▶ [Work instructions]:
Your response should give back each record exactly, word for word.

▶ [Data excerpts]:
══════════

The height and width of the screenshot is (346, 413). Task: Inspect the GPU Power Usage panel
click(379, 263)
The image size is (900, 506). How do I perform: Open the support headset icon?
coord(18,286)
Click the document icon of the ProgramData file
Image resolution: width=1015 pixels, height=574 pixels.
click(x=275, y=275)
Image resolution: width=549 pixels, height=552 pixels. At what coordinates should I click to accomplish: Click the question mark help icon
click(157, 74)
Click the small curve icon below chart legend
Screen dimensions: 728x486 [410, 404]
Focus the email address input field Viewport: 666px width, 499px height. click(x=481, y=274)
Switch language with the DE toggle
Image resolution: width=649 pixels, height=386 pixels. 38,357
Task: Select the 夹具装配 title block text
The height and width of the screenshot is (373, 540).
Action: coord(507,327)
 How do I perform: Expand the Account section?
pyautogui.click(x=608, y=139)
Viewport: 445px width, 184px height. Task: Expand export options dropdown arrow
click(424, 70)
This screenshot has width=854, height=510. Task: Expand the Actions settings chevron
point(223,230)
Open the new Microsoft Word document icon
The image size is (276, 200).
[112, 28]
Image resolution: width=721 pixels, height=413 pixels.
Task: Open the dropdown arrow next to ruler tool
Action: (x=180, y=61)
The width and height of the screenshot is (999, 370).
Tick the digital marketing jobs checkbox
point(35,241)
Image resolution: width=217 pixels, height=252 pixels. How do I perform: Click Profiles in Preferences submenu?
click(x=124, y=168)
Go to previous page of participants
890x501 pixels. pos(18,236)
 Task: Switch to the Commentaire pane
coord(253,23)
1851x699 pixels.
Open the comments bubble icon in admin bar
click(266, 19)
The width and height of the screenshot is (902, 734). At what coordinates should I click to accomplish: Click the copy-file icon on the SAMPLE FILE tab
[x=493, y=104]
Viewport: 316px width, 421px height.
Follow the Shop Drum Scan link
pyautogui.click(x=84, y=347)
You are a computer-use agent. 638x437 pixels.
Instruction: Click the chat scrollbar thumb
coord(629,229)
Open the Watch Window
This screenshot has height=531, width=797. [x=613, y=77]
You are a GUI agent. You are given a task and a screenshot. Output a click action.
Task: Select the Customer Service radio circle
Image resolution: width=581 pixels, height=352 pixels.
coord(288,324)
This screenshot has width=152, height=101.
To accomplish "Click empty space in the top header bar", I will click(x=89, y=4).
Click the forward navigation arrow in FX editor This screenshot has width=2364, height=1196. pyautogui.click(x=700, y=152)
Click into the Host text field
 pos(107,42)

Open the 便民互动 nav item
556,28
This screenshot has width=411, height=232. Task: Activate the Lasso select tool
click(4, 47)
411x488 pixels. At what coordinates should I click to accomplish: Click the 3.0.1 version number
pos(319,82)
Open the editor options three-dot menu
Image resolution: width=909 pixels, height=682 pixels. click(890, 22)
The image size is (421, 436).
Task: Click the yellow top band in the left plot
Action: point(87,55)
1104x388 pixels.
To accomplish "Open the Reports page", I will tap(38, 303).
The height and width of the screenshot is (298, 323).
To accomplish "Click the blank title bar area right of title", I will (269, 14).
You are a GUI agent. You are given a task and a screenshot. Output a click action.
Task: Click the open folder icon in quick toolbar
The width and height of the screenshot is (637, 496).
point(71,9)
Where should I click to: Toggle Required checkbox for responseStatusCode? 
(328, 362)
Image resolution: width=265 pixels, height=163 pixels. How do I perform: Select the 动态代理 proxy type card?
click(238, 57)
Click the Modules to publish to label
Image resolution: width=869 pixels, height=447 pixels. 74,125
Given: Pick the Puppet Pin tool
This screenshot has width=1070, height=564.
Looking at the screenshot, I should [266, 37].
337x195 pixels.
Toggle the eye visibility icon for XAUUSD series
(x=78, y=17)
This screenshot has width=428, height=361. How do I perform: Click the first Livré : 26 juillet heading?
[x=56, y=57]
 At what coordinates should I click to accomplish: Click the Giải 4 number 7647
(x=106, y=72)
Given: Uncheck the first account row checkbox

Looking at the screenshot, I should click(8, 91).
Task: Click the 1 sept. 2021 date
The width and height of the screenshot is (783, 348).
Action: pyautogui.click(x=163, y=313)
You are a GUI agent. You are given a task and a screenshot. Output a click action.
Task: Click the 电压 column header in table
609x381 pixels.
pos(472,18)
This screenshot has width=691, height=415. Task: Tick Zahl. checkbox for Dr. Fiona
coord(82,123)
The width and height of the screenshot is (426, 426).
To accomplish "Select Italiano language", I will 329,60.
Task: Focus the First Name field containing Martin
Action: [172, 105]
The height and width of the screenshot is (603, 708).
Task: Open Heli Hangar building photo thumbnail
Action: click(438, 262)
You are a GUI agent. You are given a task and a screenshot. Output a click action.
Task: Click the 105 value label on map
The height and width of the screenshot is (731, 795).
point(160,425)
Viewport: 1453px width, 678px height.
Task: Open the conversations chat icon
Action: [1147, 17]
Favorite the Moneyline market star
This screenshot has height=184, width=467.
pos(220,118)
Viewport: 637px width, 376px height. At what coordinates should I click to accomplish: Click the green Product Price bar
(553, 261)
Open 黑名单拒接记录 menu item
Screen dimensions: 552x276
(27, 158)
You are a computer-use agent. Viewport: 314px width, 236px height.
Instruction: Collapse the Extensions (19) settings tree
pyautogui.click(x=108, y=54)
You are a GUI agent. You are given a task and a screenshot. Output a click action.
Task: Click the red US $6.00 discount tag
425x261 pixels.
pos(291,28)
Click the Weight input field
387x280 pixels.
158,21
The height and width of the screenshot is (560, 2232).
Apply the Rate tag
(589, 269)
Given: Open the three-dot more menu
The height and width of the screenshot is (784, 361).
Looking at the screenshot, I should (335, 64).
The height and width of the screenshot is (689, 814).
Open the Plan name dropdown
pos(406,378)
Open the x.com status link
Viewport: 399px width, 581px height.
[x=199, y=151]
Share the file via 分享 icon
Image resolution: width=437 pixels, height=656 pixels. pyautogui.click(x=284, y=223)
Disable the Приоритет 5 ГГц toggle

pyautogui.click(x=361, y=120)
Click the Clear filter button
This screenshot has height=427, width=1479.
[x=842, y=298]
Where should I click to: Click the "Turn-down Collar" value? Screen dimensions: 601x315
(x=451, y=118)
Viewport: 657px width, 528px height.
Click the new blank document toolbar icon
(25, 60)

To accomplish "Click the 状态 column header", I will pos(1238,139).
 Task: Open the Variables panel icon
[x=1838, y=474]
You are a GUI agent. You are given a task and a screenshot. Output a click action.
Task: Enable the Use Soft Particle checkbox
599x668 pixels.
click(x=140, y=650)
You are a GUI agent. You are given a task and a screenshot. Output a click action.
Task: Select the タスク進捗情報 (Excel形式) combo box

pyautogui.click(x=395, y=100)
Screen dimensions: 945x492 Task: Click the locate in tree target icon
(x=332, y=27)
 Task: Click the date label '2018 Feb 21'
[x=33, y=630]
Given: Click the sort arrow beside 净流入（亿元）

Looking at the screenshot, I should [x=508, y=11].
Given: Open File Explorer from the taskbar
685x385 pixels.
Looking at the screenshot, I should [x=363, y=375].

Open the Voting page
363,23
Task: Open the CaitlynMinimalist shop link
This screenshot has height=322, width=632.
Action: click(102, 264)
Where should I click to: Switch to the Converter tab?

══════════

▶ [Reply to the exercise]:
The height and width of the screenshot is (346, 413). Task: Inspect the GPU Power Usage panel
click(379, 263)
The image size is (900, 506). How do I perform: Open the support headset icon?
coord(18,286)
Click the document icon of the ProgramData file
Image resolution: width=1015 pixels, height=574 pixels.
click(x=275, y=275)
Image resolution: width=549 pixels, height=552 pixels. At what coordinates should I click to accomplish: Click the question mark help icon
click(157, 74)
Click the small curve icon below chart legend
Screen dimensions: 728x486 [410, 404]
Focus the email address input field Viewport: 666px width, 499px height. click(x=481, y=274)
Switch language with the DE toggle
Image resolution: width=649 pixels, height=386 pixels. 38,357
Task: Select the 夹具装配 title block text
The height and width of the screenshot is (373, 540).
Action: coord(507,327)
 How do I perform: Expand the Account section?
pyautogui.click(x=608, y=139)
Viewport: 445px width, 184px height. Task: Expand export options dropdown arrow
click(424, 70)
This screenshot has width=854, height=510. Task: Expand the Actions settings chevron
point(223,230)
Open the new Microsoft Word document icon
The image size is (276, 200).
[112, 28]
Image resolution: width=721 pixels, height=413 pixels.
Task: Open the dropdown arrow next to ruler tool
Action: (x=180, y=61)
The width and height of the screenshot is (999, 370).
Tick the digital marketing jobs checkbox
point(35,241)
Image resolution: width=217 pixels, height=252 pixels. How do I perform: Click Profiles in Preferences submenu?
click(x=124, y=168)
Go to previous page of participants
890x501 pixels. pos(18,236)
 Task: Switch to the Commentaire pane
coord(253,23)
1851x699 pixels.
Open the comments bubble icon in admin bar
click(266, 19)
The width and height of the screenshot is (902, 734). At what coordinates should I click to accomplish: Click the copy-file icon on the SAMPLE FILE tab
[x=493, y=104]
Viewport: 316px width, 421px height.
Follow the Shop Drum Scan link
pyautogui.click(x=84, y=347)
You are a computer-use agent. 638x437 pixels.
Instruction: Click the chat scrollbar thumb
coord(629,229)
Open the Watch Window
This screenshot has height=531, width=797. [x=613, y=77]
You are a GUI agent. You are given a task and a screenshot. Output a click action.
Task: Select the Customer Service radio circle
Image resolution: width=581 pixels, height=352 pixels.
coord(288,324)
This screenshot has width=152, height=101.
To accomplish "Click empty space in the top header bar", I will click(x=89, y=4).
Click the forward navigation arrow in FX editor This screenshot has width=2364, height=1196. pyautogui.click(x=700, y=152)
Click into the Host text field
 pos(107,42)

Open the 便民互动 nav item
556,28
This screenshot has width=411, height=232. Task: Activate the Lasso select tool
click(4, 47)
411x488 pixels. At what coordinates should I click to accomplish: Click the 3.0.1 version number
pos(319,82)
Open the editor options three-dot menu
Image resolution: width=909 pixels, height=682 pixels. click(890, 22)
The image size is (421, 436).
Task: Click the yellow top band in the left plot
Action: point(87,55)
1104x388 pixels.
To accomplish "Open the Reports page", I will tap(38, 303).
The height and width of the screenshot is (298, 323).
To accomplish "Click the blank title bar area right of title", I will (269, 14).
You are a GUI agent. You are given a task and a screenshot. Output a click action.
Task: Click the open folder icon in quick toolbar
The width and height of the screenshot is (637, 496).
point(71,9)
Where should I click to: Toggle Required checkbox for responseStatusCode? 
(328, 362)
Image resolution: width=265 pixels, height=163 pixels. How do I perform: Select the 动态代理 proxy type card?
click(238, 57)
Click the Modules to publish to label
Image resolution: width=869 pixels, height=447 pixels. 74,125
Given: Pick the Puppet Pin tool
This screenshot has width=1070, height=564.
Looking at the screenshot, I should [266, 37].
337x195 pixels.
Toggle the eye visibility icon for XAUUSD series
(x=78, y=17)
This screenshot has width=428, height=361. How do I perform: Click the first Livré : 26 juillet heading?
[x=56, y=57]
 At what coordinates should I click to accomplish: Click the Giải 4 number 7647
(x=106, y=72)
Given: Uncheck the first account row checkbox

Looking at the screenshot, I should click(8, 91).
Task: Click the 1 sept. 2021 date
The width and height of the screenshot is (783, 348).
Action: pyautogui.click(x=163, y=313)
You are a GUI agent. You are given a task and a screenshot. Output a click action.
Task: Click the 电压 column header in table
609x381 pixels.
pos(472,18)
This screenshot has width=691, height=415. Task: Tick Zahl. checkbox for Dr. Fiona
coord(82,123)
The width and height of the screenshot is (426, 426).
To accomplish "Select Italiano language", I will 329,60.
Task: Focus the First Name field containing Martin
Action: [172, 105]
The height and width of the screenshot is (603, 708).
Task: Open Heli Hangar building photo thumbnail
Action: click(438, 262)
You are a GUI agent. You are given a task and a screenshot. Output a click action.
Task: Click the 105 value label on map
The height and width of the screenshot is (731, 795).
point(160,425)
Viewport: 1453px width, 678px height.
Task: Open the conversations chat icon
Action: [1147, 17]
Favorite the Moneyline market star
This screenshot has height=184, width=467.
pos(220,118)
Viewport: 637px width, 376px height. At what coordinates should I click to accomplish: Click the green Product Price bar
(553, 261)
Open 黑名单拒接记录 menu item
Screen dimensions: 552x276
(27, 158)
You are a computer-use agent. Viewport: 314px width, 236px height.
Instruction: Collapse the Extensions (19) settings tree
pyautogui.click(x=108, y=54)
You are a GUI agent. You are given a task and a screenshot. Output a click action.
Task: Click the red US $6.00 discount tag
425x261 pixels.
pos(291,28)
Click the Weight input field
387x280 pixels.
158,21
The height and width of the screenshot is (560, 2232).
Apply the Rate tag
(589, 269)
Given: Open the three-dot more menu
The height and width of the screenshot is (784, 361).
Looking at the screenshot, I should (335, 64).
The height and width of the screenshot is (689, 814).
Open the Plan name dropdown
pos(406,378)
Open the x.com status link
Viewport: 399px width, 581px height.
[x=199, y=151]
Share the file via 分享 icon
Image resolution: width=437 pixels, height=656 pixels. pyautogui.click(x=284, y=223)
Disable the Приоритет 5 ГГц toggle

pyautogui.click(x=361, y=120)
Click the Clear filter button
This screenshot has height=427, width=1479.
[x=842, y=298]
Where should I click to: Click the "Turn-down Collar" value? Screen dimensions: 601x315
(x=451, y=118)
Viewport: 657px width, 528px height.
Click the new blank document toolbar icon
(25, 60)

To accomplish "Click the 状态 column header", I will pos(1238,139).
 Task: Open the Variables panel icon
[x=1838, y=474]
You are a GUI agent. You are given a task and a screenshot. Output a click action.
Task: Enable the Use Soft Particle checkbox
599x668 pixels.
click(x=140, y=650)
You are a GUI agent. You are given a task and a screenshot. Output a click action.
Task: Select the タスク進捗情報 (Excel形式) combo box

pyautogui.click(x=395, y=100)
Screen dimensions: 945x492 Task: Click the locate in tree target icon
(x=332, y=27)
 Task: Click the date label '2018 Feb 21'
[x=33, y=630]
Given: Click the sort arrow beside 净流入（亿元）

Looking at the screenshot, I should [x=508, y=11].
Given: Open File Explorer from the taskbar
685x385 pixels.
Looking at the screenshot, I should [x=363, y=375].

Open the Voting page
363,23
Task: Open the CaitlynMinimalist shop link
This screenshot has height=322, width=632.
Action: click(102, 264)
Where should I click to: Switch to the Converter tab?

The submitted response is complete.